Stated goal.
Set down the lines from the one with "Identify the location of 'European" to the one with "(1415, 1081).", both included, reproducing them word for word.
# start of Material
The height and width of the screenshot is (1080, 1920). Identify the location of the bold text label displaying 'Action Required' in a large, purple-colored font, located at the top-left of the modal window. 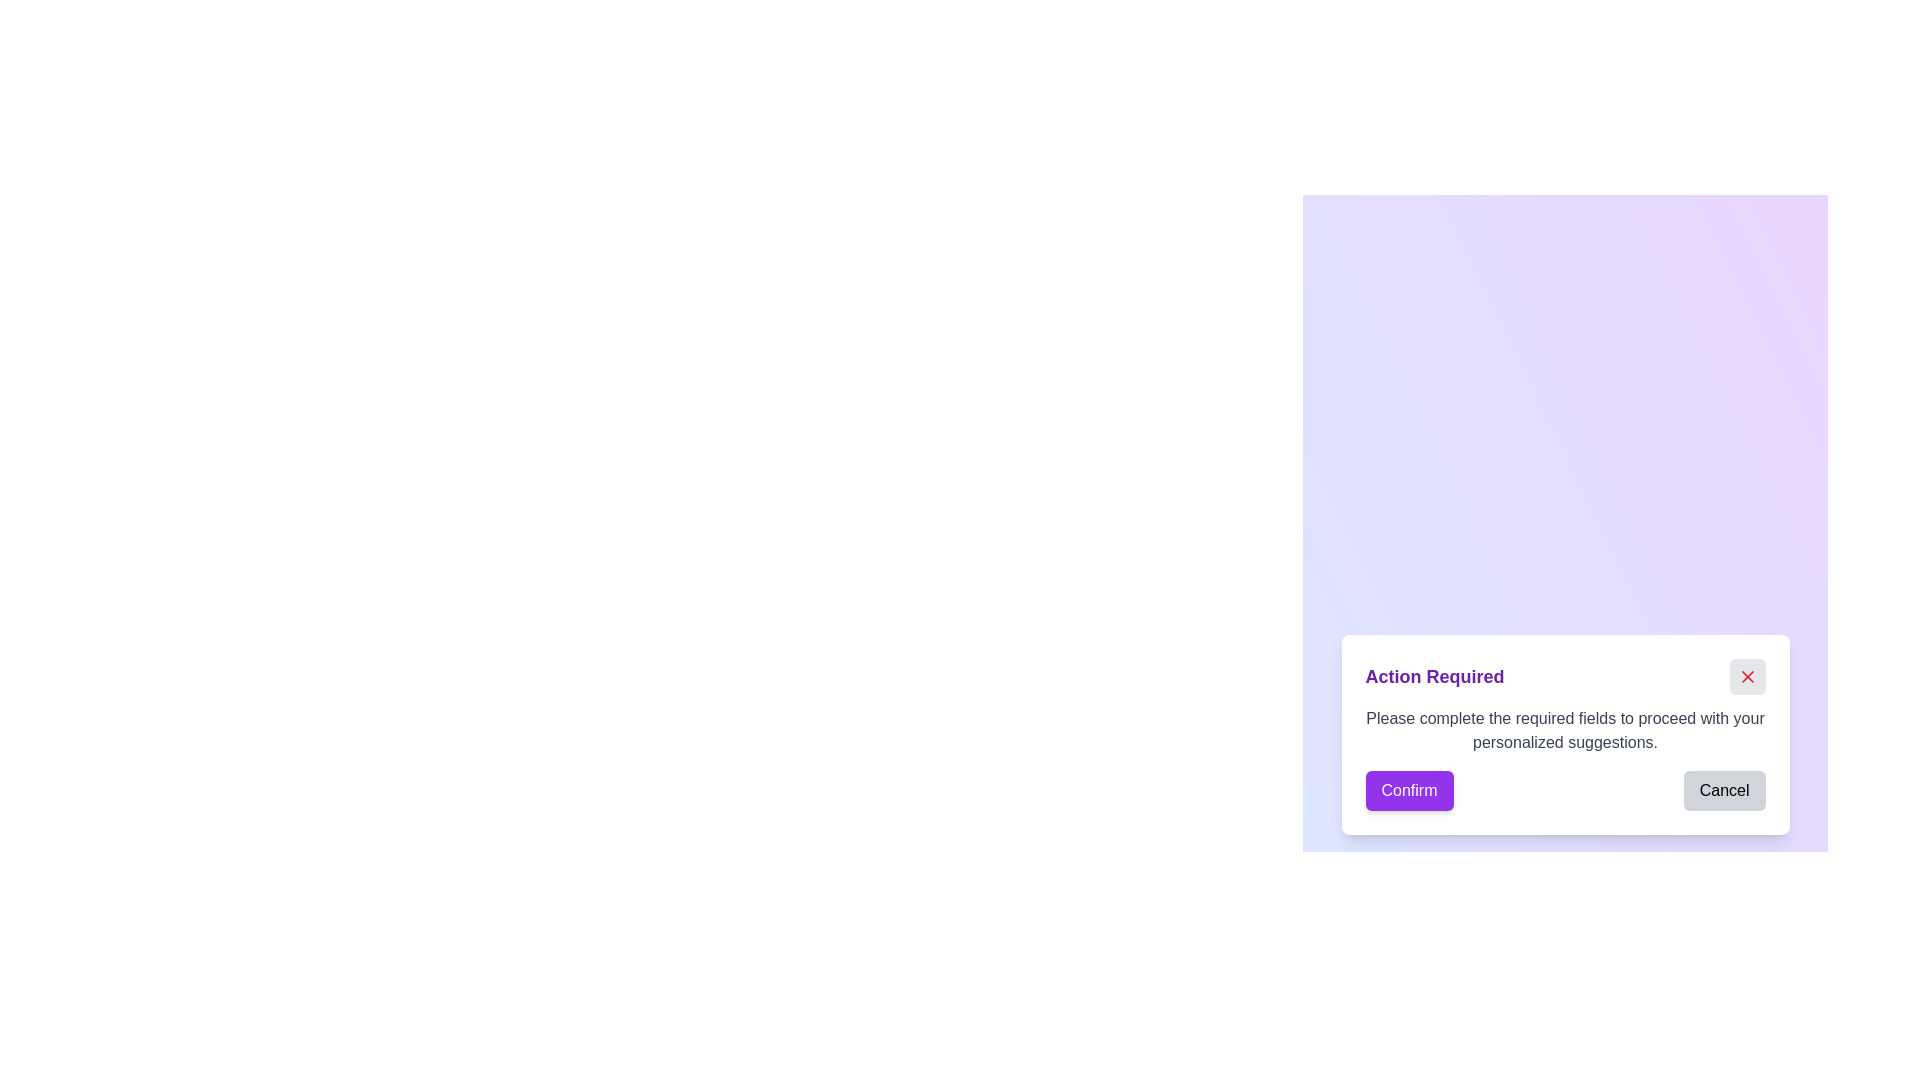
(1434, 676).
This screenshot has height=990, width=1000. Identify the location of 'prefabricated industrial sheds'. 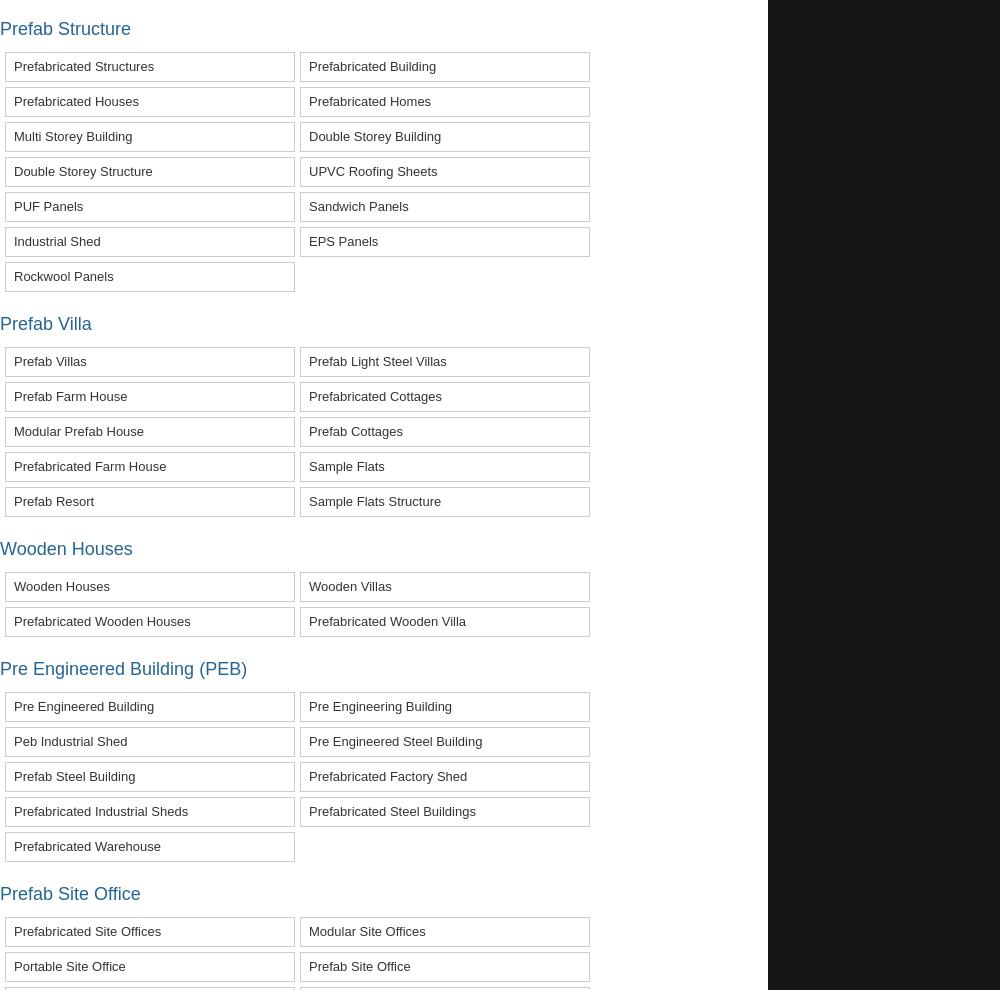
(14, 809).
# end of Material
# start of Material
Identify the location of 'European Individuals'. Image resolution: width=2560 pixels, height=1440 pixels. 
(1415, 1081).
# end of Material
Solution below.
Identify the location of 'European Individuals'. Image resolution: width=2560 pixels, height=1440 pixels. 
(1415, 1081).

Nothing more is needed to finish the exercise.